Il fait un temps à ne pas mettre un homme dehors, pensa le chien, recroquevillé dans sa couche. Et il avait raison, mon regard se pendit alors dans des cordes d’eau froide, ce n’était pas le déluge, loin de là, juste un truc qu’on avait oublié, la pluie. Enfin, la pluie en hiver ! Parce qu’en hiver, on attend la neige. On se prépare pour la neige, on achète des bottes fourrées et poilues, des doudounes doudouillettes, des bonnets de laine cachemirisée, et pan, c’est de la flotte qui dégringole des cieux impénétrables, et paf, mon scoop est raté, de gros cons de flocons cons, tombent soudainement en abondante ironie. Comme si le réchauffement climatique avait des ratés, qu’il ne tenait pas ses promesses.
Bien sûr, dans des lendemains lointains, là où vous voyez de formidables sapins enneigés, il s’engage à faire venir des palmiers, surpris, sans doute, de se retrouver émigrés contre leur gré. Que va donc penser un palmier dans des pentes montagneuses, sans mer de sable à ses pieds, à compter quelques rares chamois, drôles d’animaux à cornes et sans bosses ? A quoi va t-il rêver aux pieds d’une ville qui gomme le ciel de ses lumières artificielles ? Ni pouvoir cheminer sur la Voie Lactée, les palmes dans les poches. Mais je me demande si le terme émigré est bien choisi.
Voyez-vous, nous vivons une époque follement sémantique. Maintenant chaque problème apporte avec lui sa propre parole. Qu’un appartement ayant servi de base arrière à un commando terroriste soit découvert, il devient de facto un appartement conspiratif. De même, nous ne parlons plus d’émigrés ou d’immigrés, nous parlons de migrants, puis de migrants économiques et enfin de réfugiés. Parce, comprenez bien, il faut distinguer chaque humain par sa catégorie, chaque catégorie obéissant à une définition stricte.

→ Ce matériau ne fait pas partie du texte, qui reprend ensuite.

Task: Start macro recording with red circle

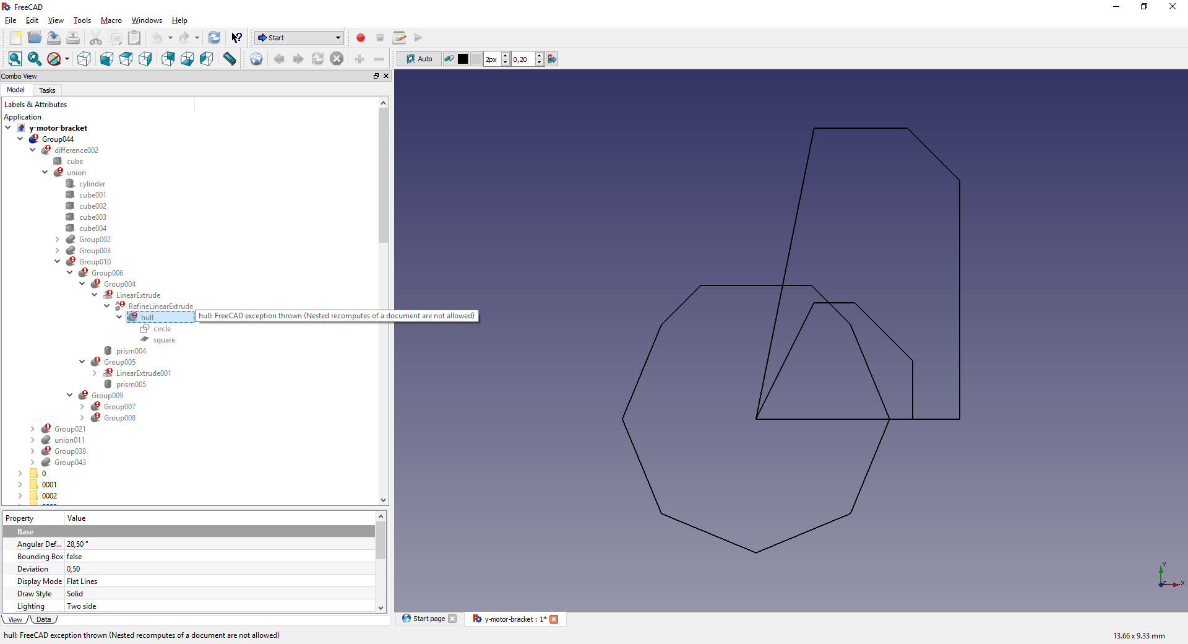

Emigrés et immigrés sont trop porteurs d’images péjoratives et renvoient souvent à un passé douloureux, donc soyons moderne, vive le migrant.
Le migrant est souvent flou, on ne sait s’il vient pour se sauver de situations souvent mortelles ou seulement pour des raisons strictement de pauvreté extrême. Donc il a fallu trouver un autre mot, pour bien différencier l’humain qui se présente, le diviser en deux, le couper en quatre, comme un cheveu sale sur notre soupe. Alors dans un soucis de générosité, de grande bonté, l’humain, ou ce qu’il en reste, devient soit un réfugié, soit un migrant économique. Le réfugié fuit la guerre et ses horreurs, le migrant économique fuit la misère et ses horreurs. D’où, une deuxième différenciation, entre l’horreur et l’horreur, une grande et une petite, en quelque sorte. Une qui suscite l’empathie, une qui éveille la méfiance. Une à qui on donnerait notre pain, une qui viendrait nous le voler. Et si nous sommes d’accord de diviser l’humain, nous nous refusons à diviser notre pain.
Donc, l’humain réfugié, trouvera porte ouverte, gîte et couvert, l’humain migrant économique, trouvera porte close, un petit repas, une bouteille d’eau et bye bye, à jamais. Et l’Europe de s’applaudir sur ses deux oreilles, si fière de sa grande trouvaille sémantique. Pourtant, je crois que l’humain coupé nous fait perdre notre humanité. Parce que le réfugié a peur et a faim et le migrant économique a faim et a peur, point barre.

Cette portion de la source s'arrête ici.